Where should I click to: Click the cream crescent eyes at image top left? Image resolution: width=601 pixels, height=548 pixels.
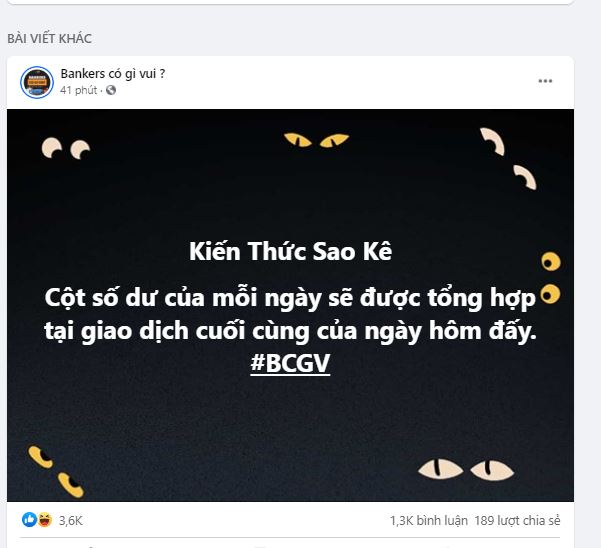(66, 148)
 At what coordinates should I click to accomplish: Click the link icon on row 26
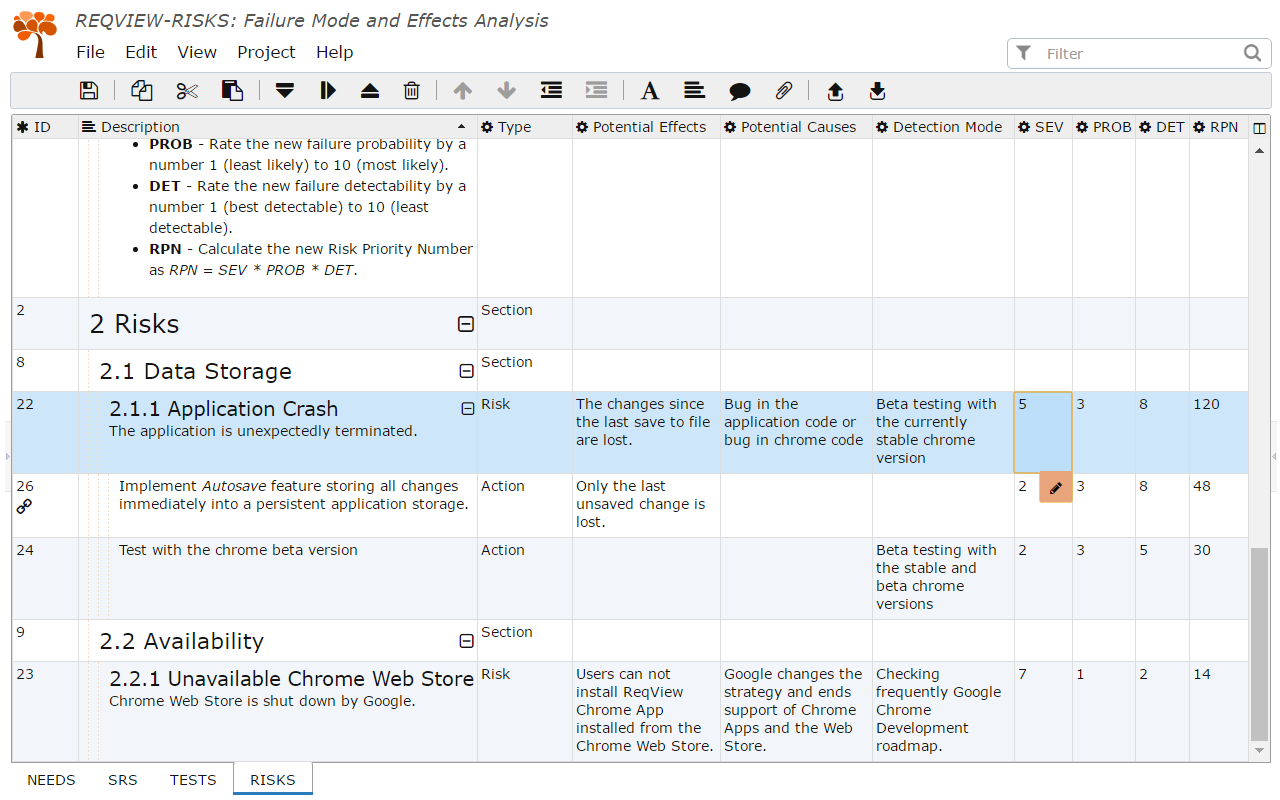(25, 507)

━━━━━━━━━━━━━━━━━━━━

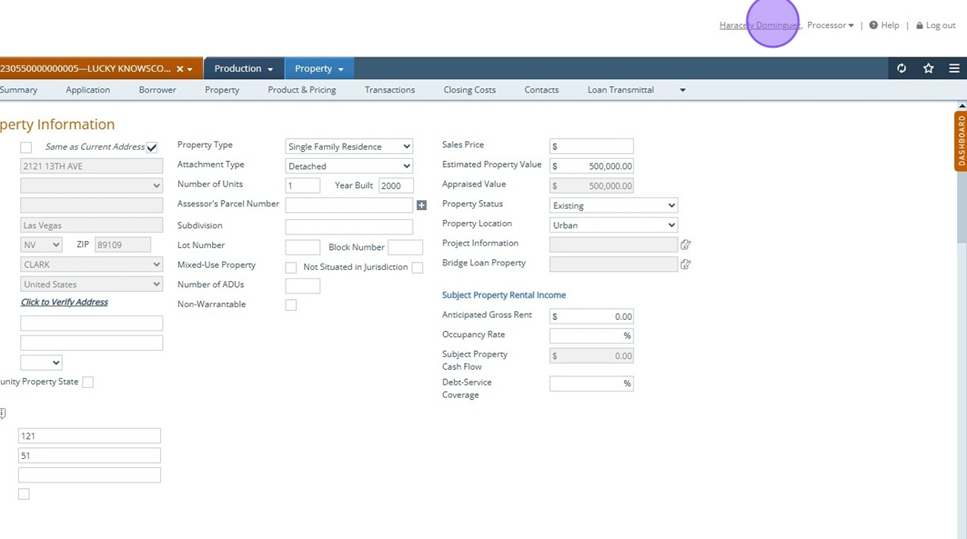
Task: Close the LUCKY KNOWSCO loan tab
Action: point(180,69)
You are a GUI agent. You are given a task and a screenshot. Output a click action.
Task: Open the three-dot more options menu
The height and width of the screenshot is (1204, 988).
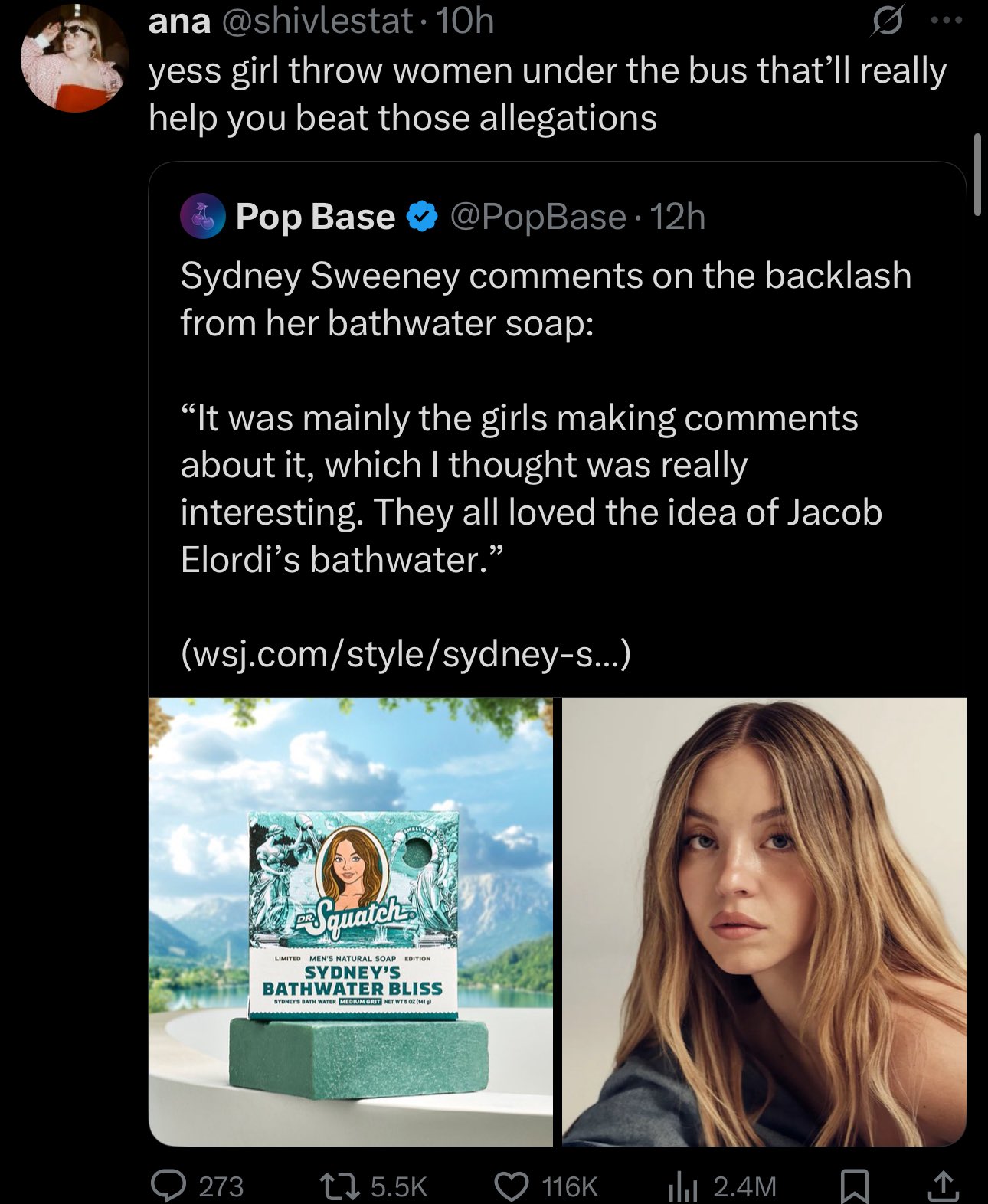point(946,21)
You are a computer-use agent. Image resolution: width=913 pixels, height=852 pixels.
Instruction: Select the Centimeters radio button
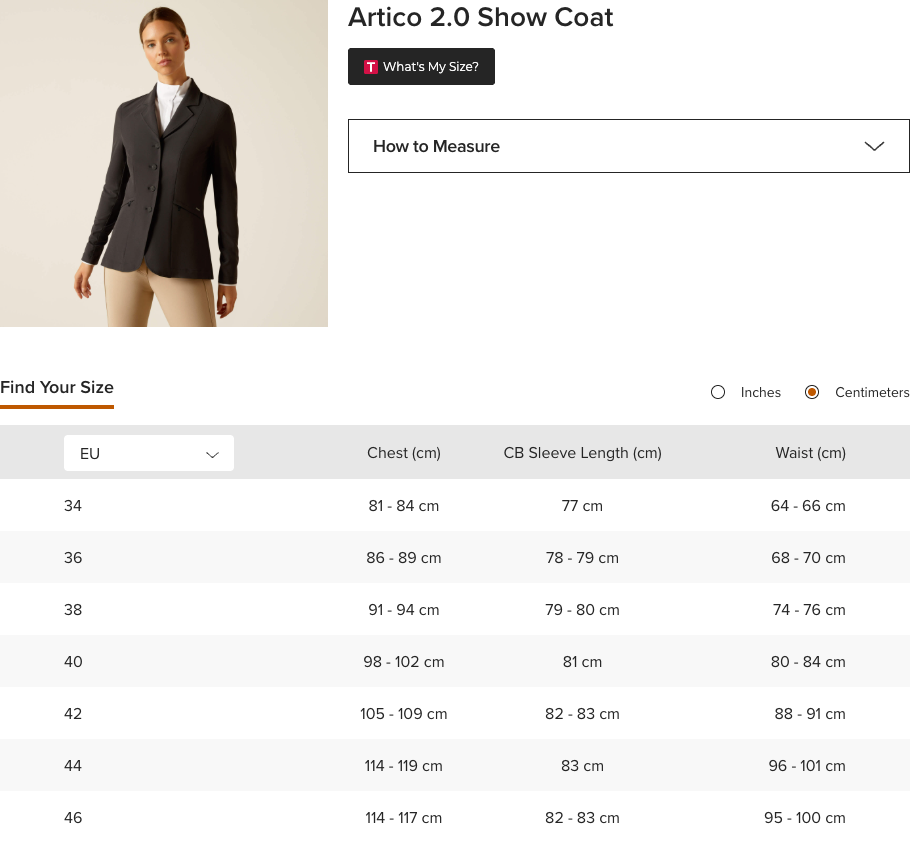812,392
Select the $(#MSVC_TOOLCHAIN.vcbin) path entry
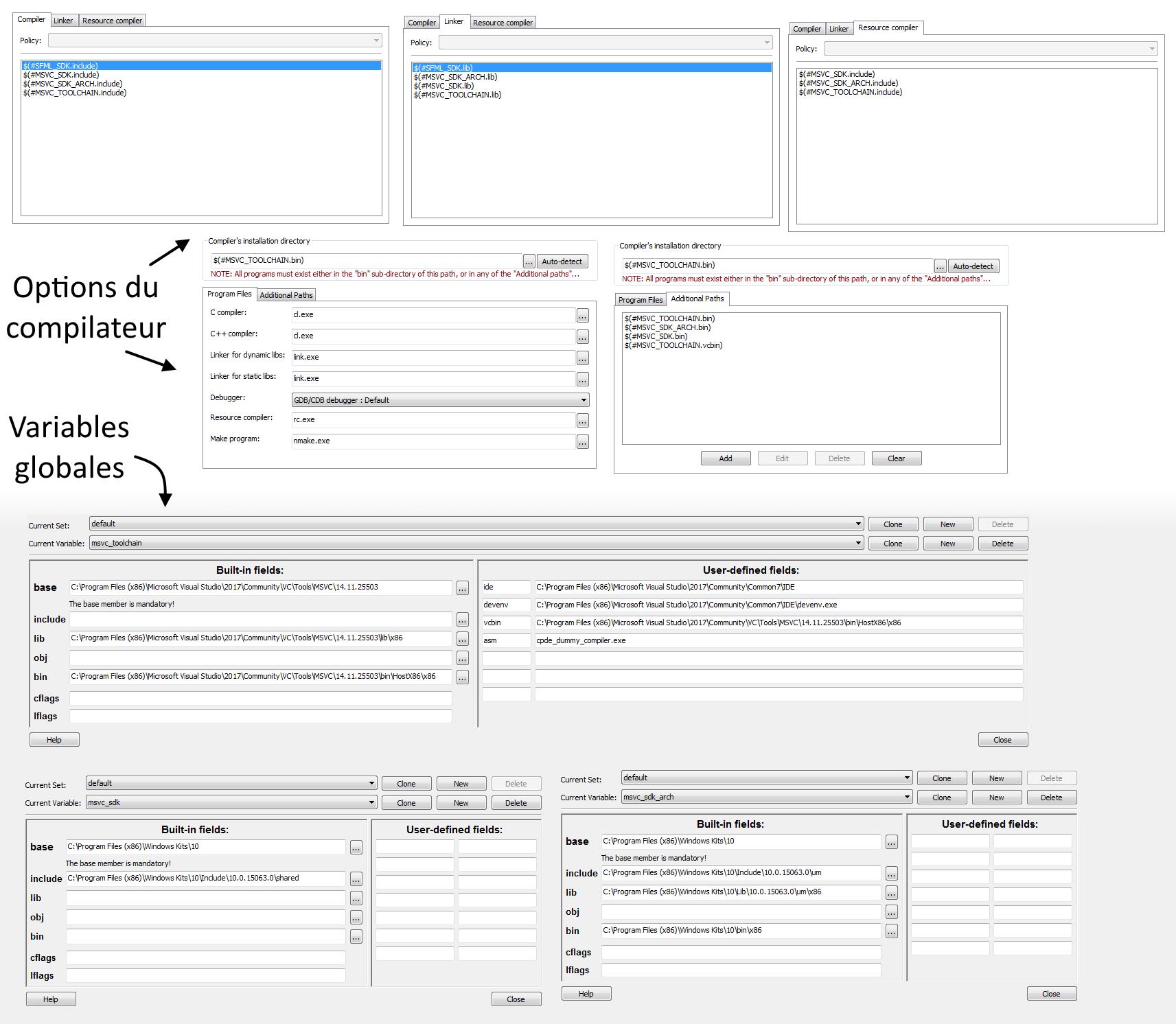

━━━━━━━━━━━━━━━━━━━━

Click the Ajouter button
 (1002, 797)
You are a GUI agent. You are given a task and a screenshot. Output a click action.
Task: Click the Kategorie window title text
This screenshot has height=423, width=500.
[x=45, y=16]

━━━━━━━━━━━━━━━━━━━━

## What this task involves
How do the lines of the listing from the line with "You are a computer-use" to the line with "Select the $(#MSVC_TOOLCHAIN.vcbin)" read if you switch "Centimeters" to "Inches" and change nothing else? Give only those lines, and leave out the pictures.

## Task response
You are a computer-use agent. Image resolution: width=913 pixels, height=852 pixels.
Instruction: Select the Inches radio button
812,392
Select the $(#MSVC_TOOLCHAIN.vcbin) path entry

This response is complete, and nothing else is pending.